> Required action
Starting at the line that contains "This screenshot has width=980, height=391." and stopping after the line that contains "812x506 pixels.", transcribe the listing below exactly; do not include any pictures.

> Data extract
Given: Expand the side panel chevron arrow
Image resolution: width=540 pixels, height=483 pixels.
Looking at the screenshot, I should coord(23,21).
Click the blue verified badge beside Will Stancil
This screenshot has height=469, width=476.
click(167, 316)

...

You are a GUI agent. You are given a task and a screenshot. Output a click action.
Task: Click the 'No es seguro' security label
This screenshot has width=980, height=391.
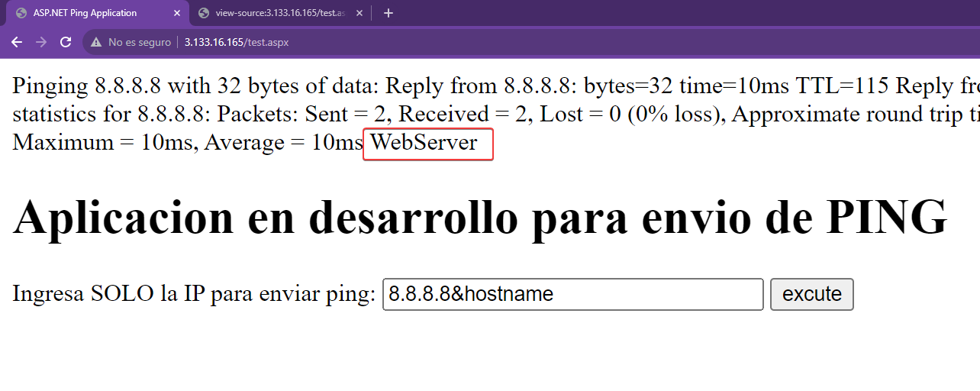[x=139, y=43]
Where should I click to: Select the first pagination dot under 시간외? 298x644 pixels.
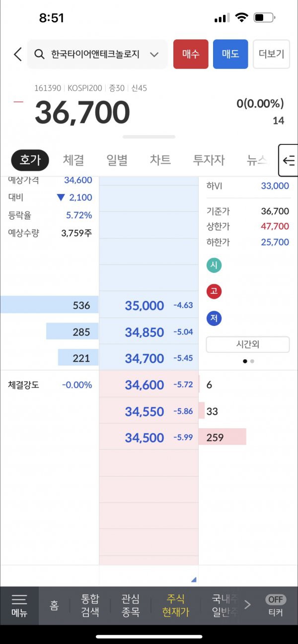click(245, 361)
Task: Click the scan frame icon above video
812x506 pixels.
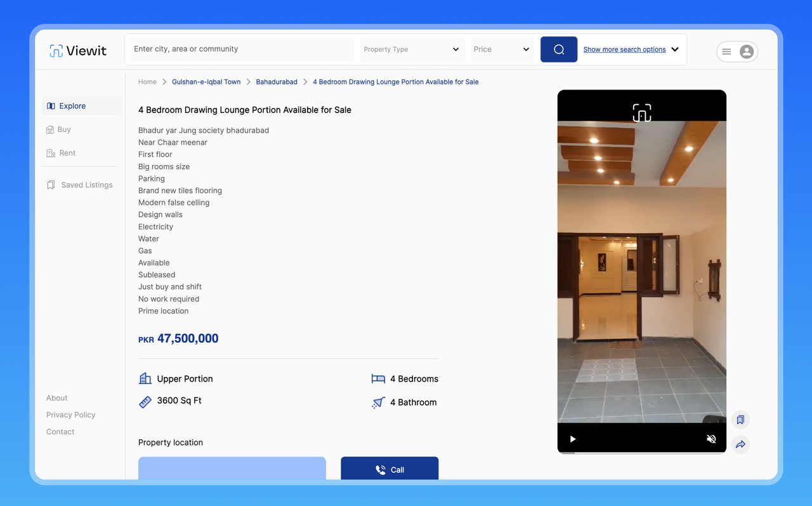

---

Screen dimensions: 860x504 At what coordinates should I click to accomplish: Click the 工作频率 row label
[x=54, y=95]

> Exercise response
This screenshot has width=980, height=391.
[x=139, y=43]
Where should I click to: Select the first pagination dot under 시간외? 298x644 pixels.
click(245, 361)
Task: Click the scan frame icon above video
812x506 pixels.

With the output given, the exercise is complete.